A D. Marília estava em pé encostada à mesa e tinha a cara entre as mãos. Ainda não temos a certeza disto tudo – disse – mas vamos sim. E começou a chorar baixinho.

 

Sabe menina, eu nunca deixaria de me casar aqui com o marido e ele ontem também mo disse:

 

Ó Marília vamo-nos daqui, Temos de arriscar para fazermos o nosso noivado.

 

Afastei-me, fui ver a vaca já de cama feita a forrar-lhe o chão, a palha estava sacudida. Os porcos pareciam ansiosos que tudo isto acabasse e soubessem o destino. Apanhei um saquinho de espinafres e escutei o barulho do vento nos pinheiros altos. Pois seria tudo uma pensão ou rezórte como eles diziam.
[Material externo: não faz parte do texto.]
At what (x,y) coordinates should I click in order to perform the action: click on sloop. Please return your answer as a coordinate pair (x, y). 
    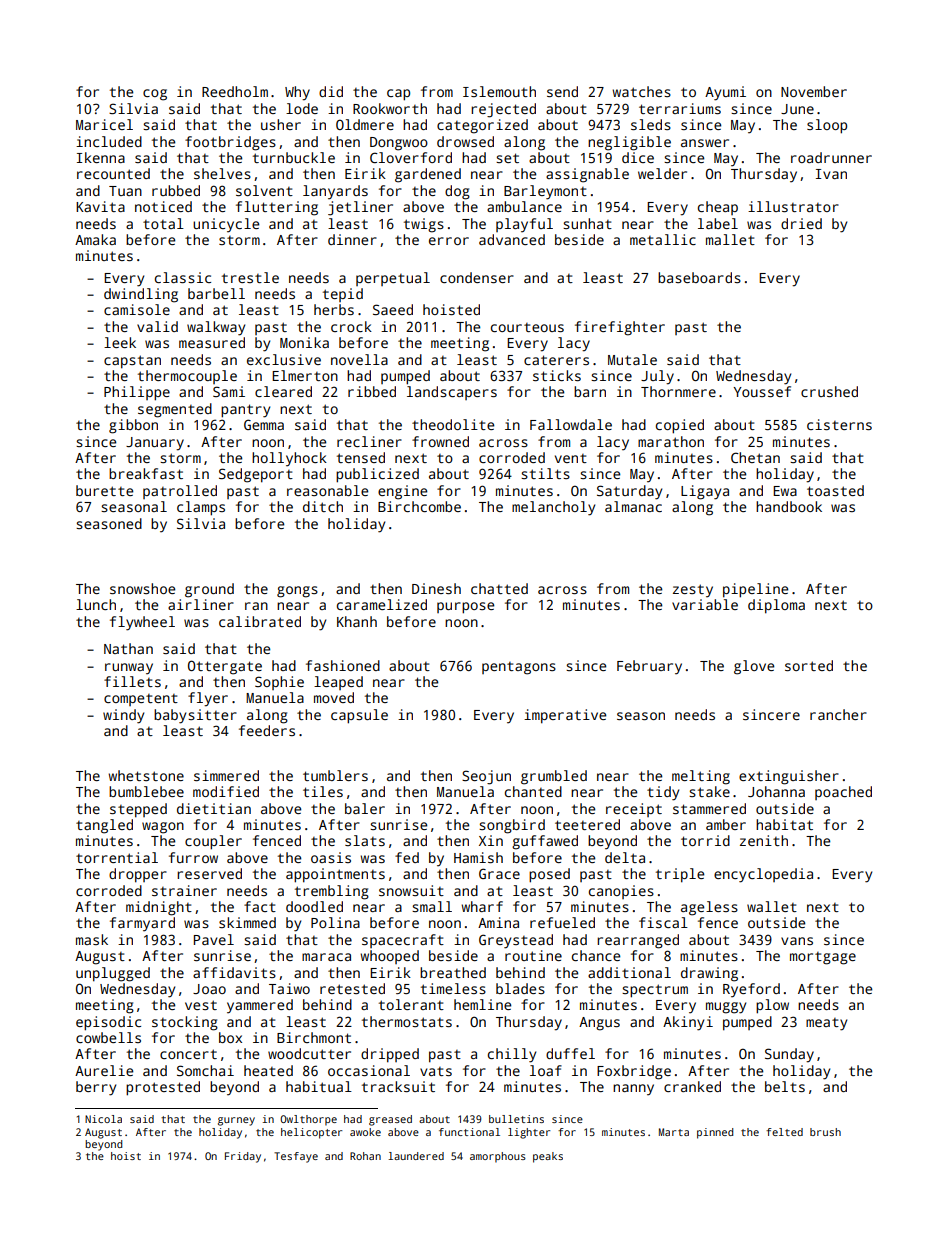
    Looking at the image, I should click on (827, 126).
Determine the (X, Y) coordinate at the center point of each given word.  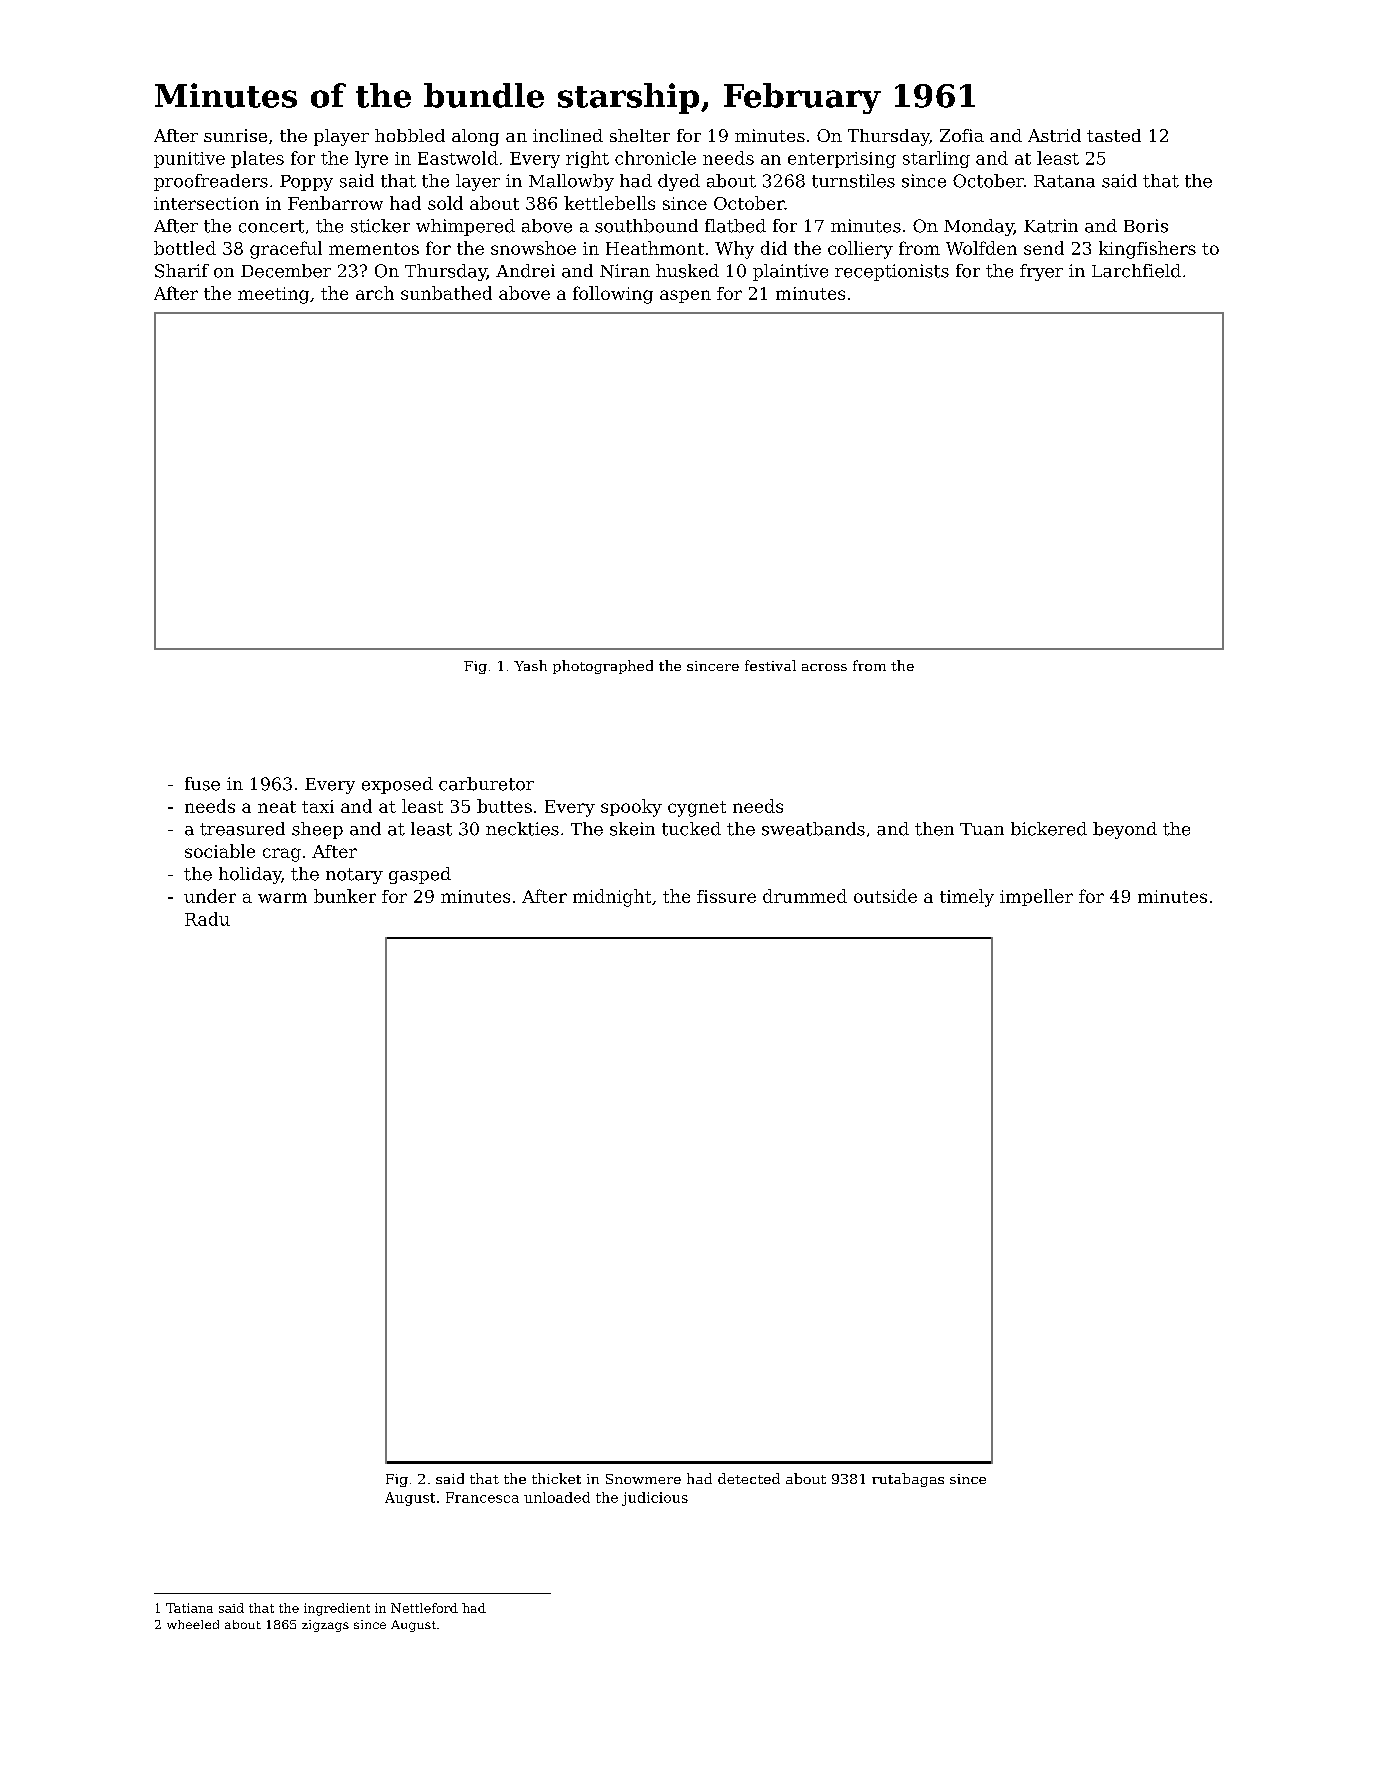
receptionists (892, 272)
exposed (397, 785)
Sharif (182, 271)
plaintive (790, 272)
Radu (207, 919)
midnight (612, 898)
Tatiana (189, 1608)
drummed (805, 896)
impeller (1036, 897)
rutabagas (908, 1480)
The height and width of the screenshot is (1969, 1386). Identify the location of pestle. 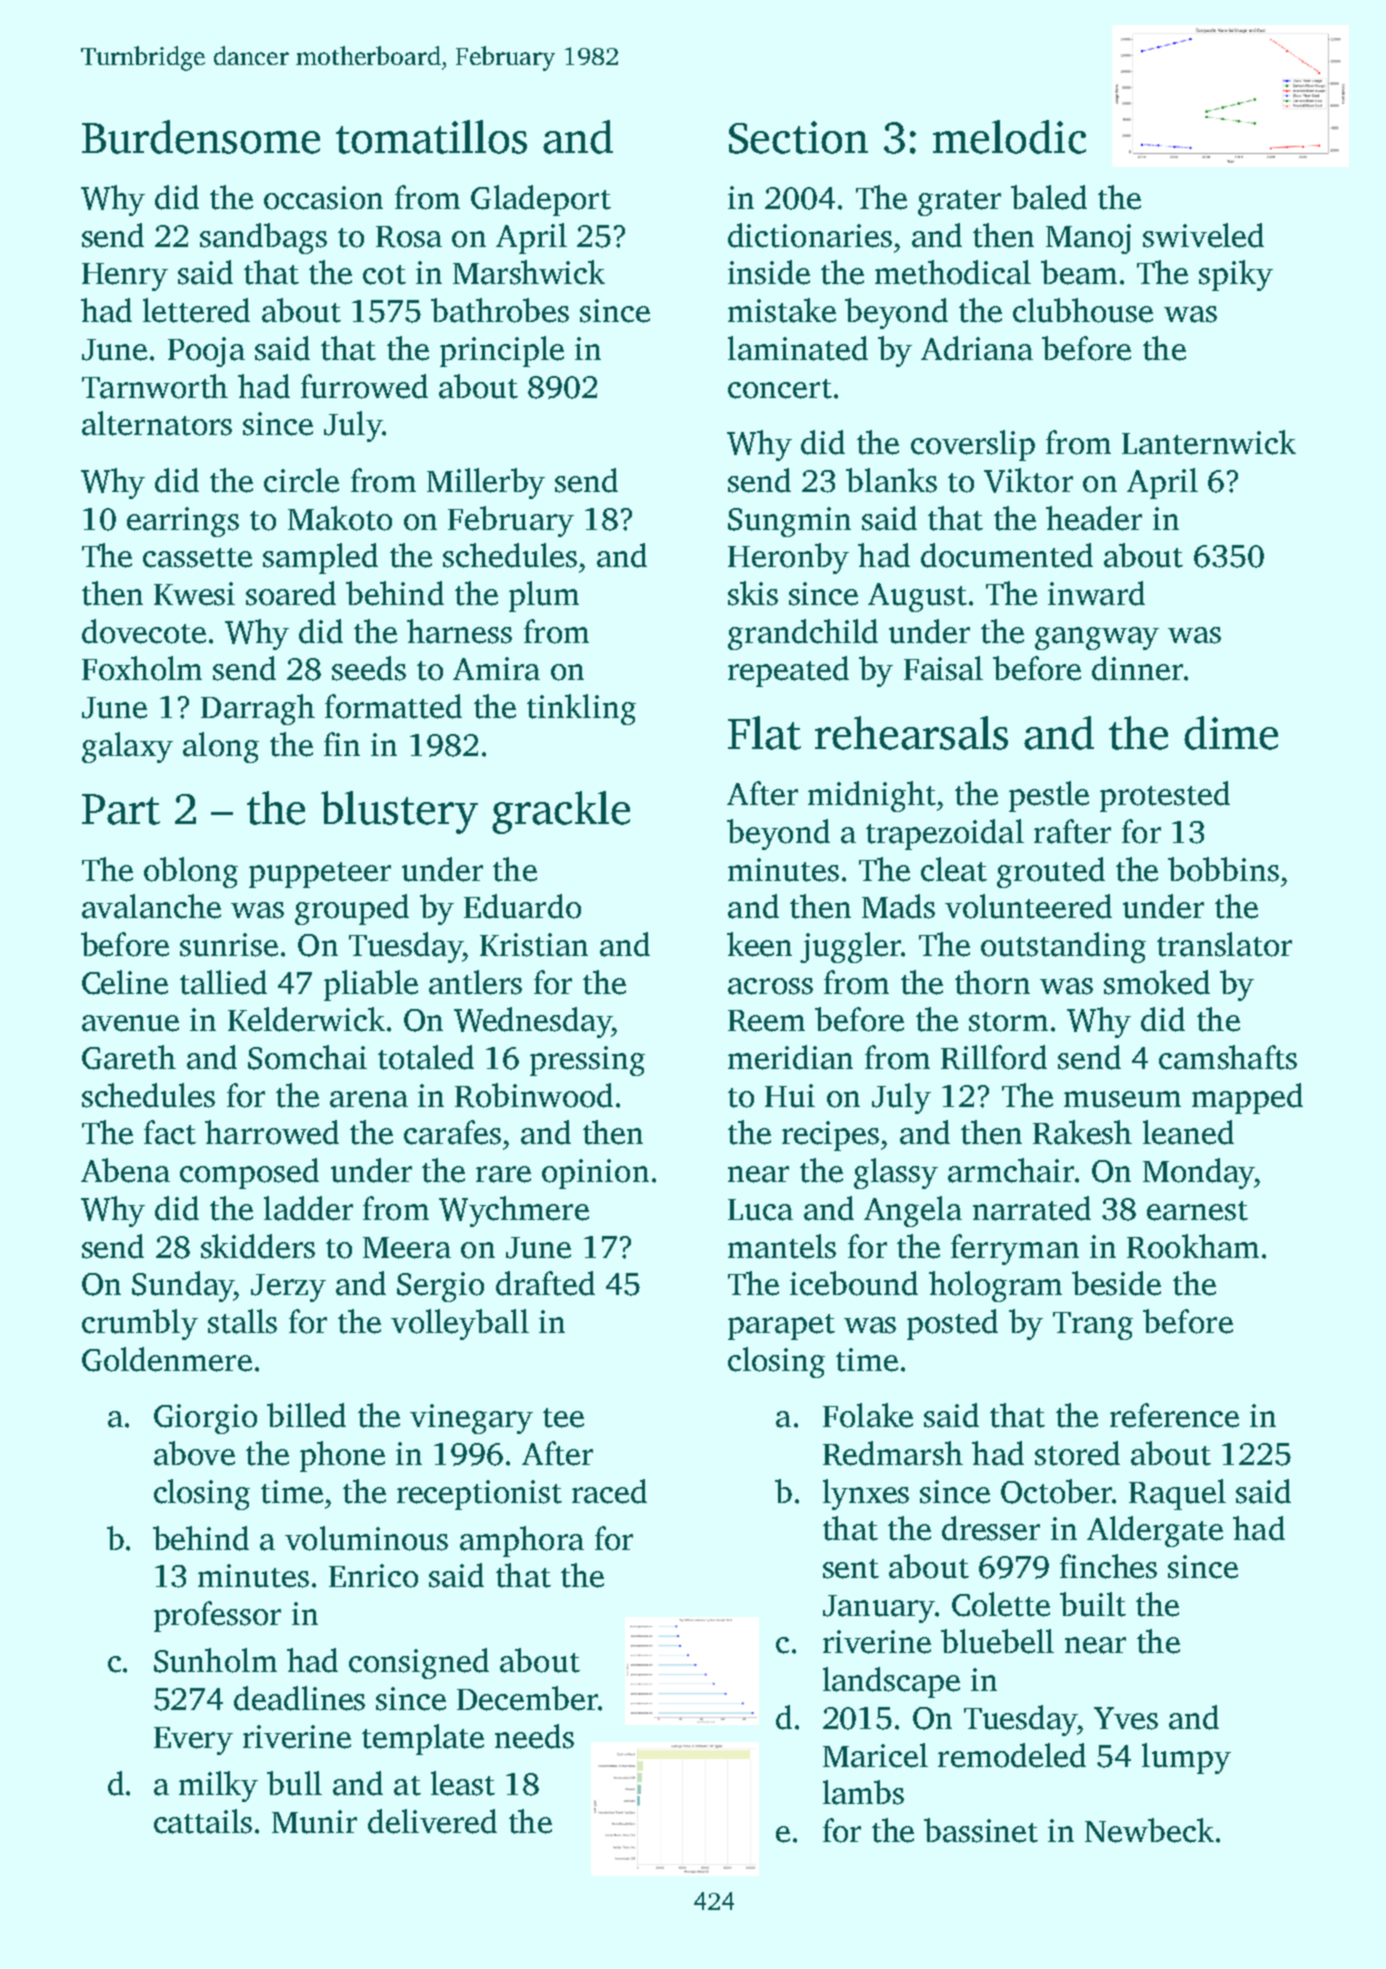
(1049, 796).
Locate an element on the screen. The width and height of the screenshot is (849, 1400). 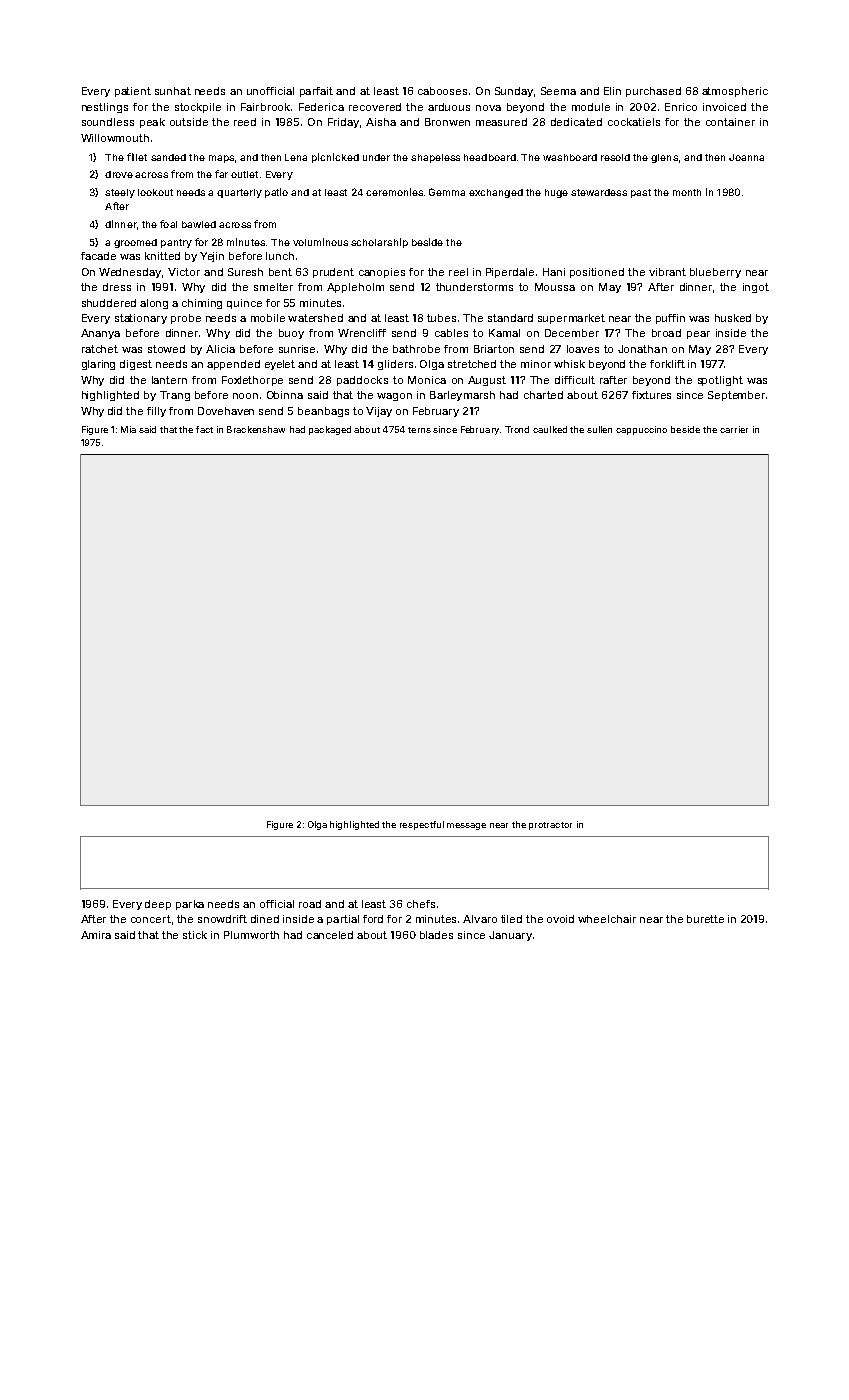
dined is located at coordinates (265, 919).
Cheguei-me ao portão onde me aguardava o casal: olhei-os com atenção, nada nos perguntámos.

 

Assinámos hoje o contrato a acabar, vamos ser livres, não somos daqui, disse-me a D. Marília a olhar para o chão. Chegámos a passar fome para não gastar dinheiro. Agora vamos ao futuro, de muitas maneiras enforcámo-nos aqui e agora só não quero uma casa pintada de branco que pareça um tratamento.

 

Dois meses depois passei lá. Chamei pela D. Marília. Tudo era um deserto. Nem galinhas nem cães à solta. A carroça de marca Opel já lá não estava. Desejei muito que estivessem a noivar num futuro que lhes acontecia de repente naquela idade.

 

Afinal fora um dia indefinível aquele em que os ouvi como quem escuta do que a ausência será feita quando se explicam os dias que hão-de vir.